Items from a dataset:
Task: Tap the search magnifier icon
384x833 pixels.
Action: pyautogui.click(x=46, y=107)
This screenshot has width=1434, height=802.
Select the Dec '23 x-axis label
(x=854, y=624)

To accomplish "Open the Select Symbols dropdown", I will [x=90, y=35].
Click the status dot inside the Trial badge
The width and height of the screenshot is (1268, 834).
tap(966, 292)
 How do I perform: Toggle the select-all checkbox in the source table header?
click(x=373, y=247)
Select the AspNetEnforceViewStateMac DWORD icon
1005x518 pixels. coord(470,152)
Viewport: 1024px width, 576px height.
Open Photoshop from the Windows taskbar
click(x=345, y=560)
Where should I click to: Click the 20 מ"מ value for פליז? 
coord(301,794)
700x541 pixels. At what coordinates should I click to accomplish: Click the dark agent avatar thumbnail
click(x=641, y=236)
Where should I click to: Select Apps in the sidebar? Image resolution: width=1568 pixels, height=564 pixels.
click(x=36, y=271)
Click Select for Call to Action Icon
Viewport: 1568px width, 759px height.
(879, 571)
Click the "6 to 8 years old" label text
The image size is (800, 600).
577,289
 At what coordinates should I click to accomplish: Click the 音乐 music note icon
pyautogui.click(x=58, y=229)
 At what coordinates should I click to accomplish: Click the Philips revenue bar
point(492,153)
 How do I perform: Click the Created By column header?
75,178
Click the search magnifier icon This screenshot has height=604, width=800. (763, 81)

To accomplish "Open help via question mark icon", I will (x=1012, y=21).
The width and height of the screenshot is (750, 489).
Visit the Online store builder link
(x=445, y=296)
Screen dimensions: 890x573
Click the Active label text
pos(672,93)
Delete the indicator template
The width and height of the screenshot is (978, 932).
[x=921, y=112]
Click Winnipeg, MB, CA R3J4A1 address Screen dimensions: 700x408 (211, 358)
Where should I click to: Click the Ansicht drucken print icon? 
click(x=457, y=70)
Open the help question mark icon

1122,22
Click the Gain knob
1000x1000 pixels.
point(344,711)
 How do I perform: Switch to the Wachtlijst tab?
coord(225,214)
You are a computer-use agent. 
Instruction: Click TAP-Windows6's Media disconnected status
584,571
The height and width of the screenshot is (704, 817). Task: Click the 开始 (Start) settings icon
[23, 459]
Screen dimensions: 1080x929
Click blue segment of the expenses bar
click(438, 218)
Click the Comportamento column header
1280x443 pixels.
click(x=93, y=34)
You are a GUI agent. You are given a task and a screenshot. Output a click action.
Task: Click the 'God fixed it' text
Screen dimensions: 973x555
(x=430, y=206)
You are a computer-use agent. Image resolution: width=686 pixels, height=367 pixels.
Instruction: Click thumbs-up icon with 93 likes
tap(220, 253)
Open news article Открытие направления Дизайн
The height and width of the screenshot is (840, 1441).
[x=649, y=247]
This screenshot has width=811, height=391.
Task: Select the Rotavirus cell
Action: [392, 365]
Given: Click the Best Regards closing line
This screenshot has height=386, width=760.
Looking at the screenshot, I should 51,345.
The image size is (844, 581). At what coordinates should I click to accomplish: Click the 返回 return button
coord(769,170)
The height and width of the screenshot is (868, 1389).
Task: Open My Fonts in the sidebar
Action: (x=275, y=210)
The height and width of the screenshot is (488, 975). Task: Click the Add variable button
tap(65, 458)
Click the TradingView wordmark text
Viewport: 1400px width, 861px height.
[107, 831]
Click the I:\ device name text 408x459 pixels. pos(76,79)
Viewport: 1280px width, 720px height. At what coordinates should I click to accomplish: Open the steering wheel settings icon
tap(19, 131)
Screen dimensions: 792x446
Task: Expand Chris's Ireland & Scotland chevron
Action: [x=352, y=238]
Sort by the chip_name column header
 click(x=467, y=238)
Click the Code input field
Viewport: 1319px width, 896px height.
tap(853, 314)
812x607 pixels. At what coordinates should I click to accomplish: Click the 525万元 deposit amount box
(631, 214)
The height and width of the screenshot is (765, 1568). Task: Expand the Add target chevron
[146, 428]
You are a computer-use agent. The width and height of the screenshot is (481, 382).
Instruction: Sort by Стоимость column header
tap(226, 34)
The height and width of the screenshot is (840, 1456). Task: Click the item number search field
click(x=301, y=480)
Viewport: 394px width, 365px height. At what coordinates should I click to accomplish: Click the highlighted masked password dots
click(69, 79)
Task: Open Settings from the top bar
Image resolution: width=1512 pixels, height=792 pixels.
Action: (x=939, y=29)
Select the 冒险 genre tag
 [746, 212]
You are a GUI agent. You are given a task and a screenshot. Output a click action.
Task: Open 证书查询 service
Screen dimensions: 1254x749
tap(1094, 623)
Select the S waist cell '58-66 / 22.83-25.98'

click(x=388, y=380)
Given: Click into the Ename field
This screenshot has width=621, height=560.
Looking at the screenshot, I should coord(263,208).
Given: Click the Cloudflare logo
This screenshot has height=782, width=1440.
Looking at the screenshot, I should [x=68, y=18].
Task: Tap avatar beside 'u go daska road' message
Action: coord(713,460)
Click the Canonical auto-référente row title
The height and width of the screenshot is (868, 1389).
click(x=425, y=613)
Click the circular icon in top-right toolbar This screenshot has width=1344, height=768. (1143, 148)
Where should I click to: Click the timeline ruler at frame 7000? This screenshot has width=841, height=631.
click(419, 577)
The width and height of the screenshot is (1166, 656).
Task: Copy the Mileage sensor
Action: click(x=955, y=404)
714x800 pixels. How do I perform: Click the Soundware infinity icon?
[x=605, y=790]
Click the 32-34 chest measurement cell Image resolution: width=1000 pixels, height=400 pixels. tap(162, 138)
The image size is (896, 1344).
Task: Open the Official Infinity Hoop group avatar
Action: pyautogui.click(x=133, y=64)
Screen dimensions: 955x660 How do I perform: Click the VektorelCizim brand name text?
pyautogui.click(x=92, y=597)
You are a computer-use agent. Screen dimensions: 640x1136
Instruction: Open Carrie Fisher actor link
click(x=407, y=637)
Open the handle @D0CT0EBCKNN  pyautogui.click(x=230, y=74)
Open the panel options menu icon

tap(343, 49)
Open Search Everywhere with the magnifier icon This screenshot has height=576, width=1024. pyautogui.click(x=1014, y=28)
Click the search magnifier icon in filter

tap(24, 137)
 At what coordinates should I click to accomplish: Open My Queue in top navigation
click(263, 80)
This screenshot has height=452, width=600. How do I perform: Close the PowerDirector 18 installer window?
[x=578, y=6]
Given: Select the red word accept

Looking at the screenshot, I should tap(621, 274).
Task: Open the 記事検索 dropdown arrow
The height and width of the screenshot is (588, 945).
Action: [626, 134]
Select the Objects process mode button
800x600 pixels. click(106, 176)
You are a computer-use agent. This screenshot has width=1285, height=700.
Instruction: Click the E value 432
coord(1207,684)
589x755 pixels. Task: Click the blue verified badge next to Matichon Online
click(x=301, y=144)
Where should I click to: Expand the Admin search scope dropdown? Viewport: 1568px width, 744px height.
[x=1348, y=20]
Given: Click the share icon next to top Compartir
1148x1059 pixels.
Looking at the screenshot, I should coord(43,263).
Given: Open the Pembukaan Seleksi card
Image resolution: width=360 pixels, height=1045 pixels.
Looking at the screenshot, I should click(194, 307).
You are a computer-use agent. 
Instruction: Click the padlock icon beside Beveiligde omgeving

Activity:
Retype only the stretch of lines above starting at the one with "Viewport: 1280px width, 720px" and stopping at the one with "Click the Code input field", exactly as written, with both kept.

Result:
Viewport: 1280px width, 720px height. At what coordinates should I click to accomplish: Open the steering wheel settings icon
tap(19, 131)
Screen dimensions: 792x446
Task: Expand Chris's Ireland & Scotland chevron
Action: [x=352, y=238]
Sort by the chip_name column header
 click(x=467, y=238)
Click the Code input field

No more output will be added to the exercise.